§ Selected text:
____

Problem in annotation consistency for French

Open GoogleCodeExporter opened this issue 10 years ago • 0 comments

What steps will reproduce the problem?
1. cat fr-universal-test.conll|tr "\t" " "|cut -d" " -f2,4|grep "%"|sort|uniq -c
2. cat fr-universal-train.conll|tr "\t" " "|cut -d" " -f2,4|grep "%"|sort|uniq 
-c

What is the expected output? What do you see instead?

What we get:
- for the test set: 
12 % NOUN
- for the train set:
  17 % NOUN
 231 % X

There should either be a single label for all % token or, at least, similar 
distribution in the test and in the train sets.

What version of the product are you using? On what operating system?

universal_treebanks_v2.0.tar.gz

Please provide any additional information below.

There seems to be problems, at least, for "%", "Mr." and hours. There is also a 
tokenization problem for hours that are either tokenized (18_h_23) or not 
(18h23).

The problem may also appear for other languages: when we trained a standard 
supervised POS tagger, the error rate is always much larger (> 4%) than the one 
reported using the datasets of the paper "A Universal Part-of-Speech Tagset"

Original issue reported on code.google.com by [email protected] on 10 Sep 2014 at 9:02

Jun 10 '15 08:06 GoogleCodeExporter

____

§ To do: In the French annotation issue, why does the reporter treat the labeling of the "%" token as a problem? Answer in one to three sentences.

§ Data section:

____

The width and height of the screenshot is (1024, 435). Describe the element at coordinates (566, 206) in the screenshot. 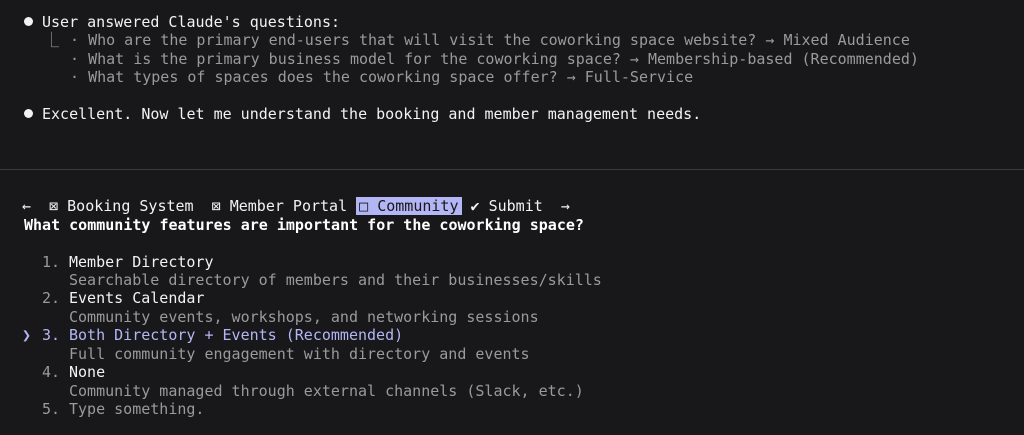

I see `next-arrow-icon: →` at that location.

____

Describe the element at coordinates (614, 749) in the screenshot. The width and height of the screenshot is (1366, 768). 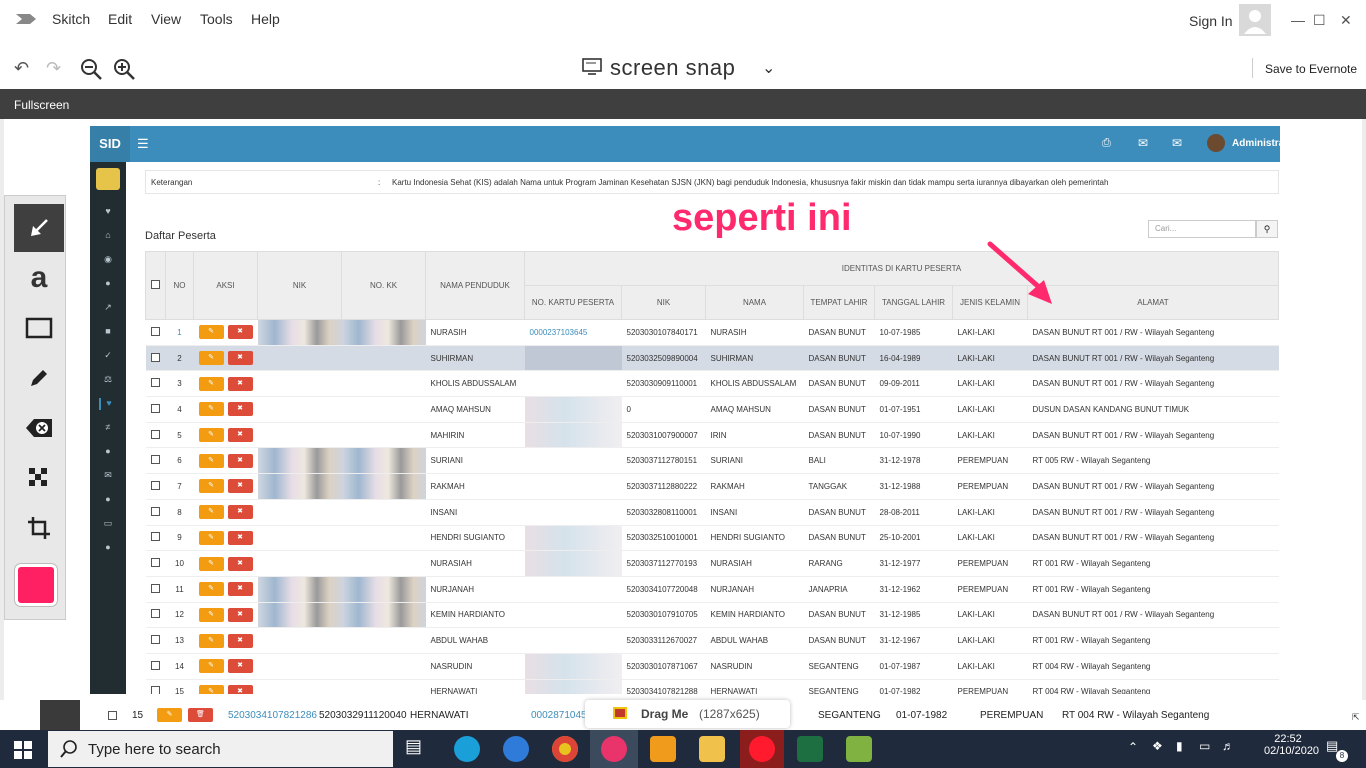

____

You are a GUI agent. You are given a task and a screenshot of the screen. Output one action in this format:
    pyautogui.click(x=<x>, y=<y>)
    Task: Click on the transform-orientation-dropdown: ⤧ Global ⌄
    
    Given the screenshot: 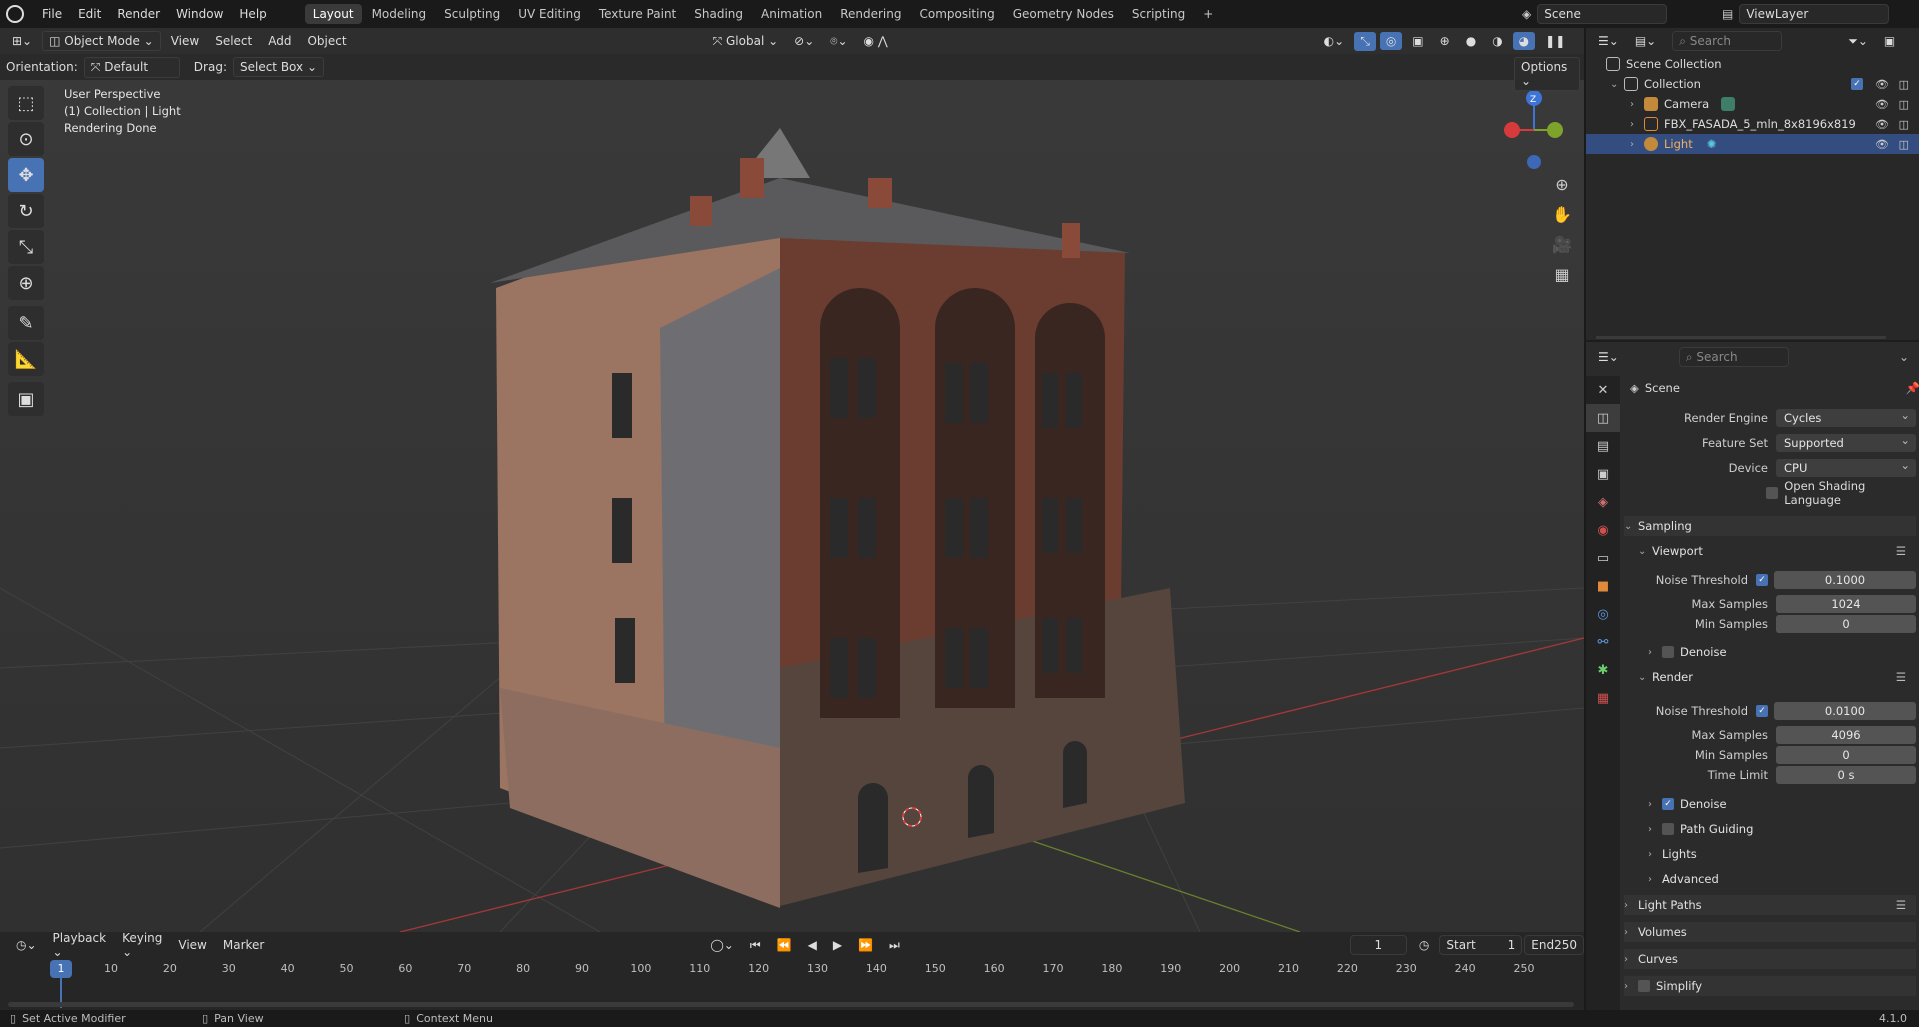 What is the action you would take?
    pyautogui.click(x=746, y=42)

____

§ Task result: In the test set, all 12 "%" tokens are tagged NOUN. In the train set, 17 are tagged NOUN and 231 are tagged X. The reporter expects either one label for every "%" token or at least a similar distribution in both sets, and this data gives neither.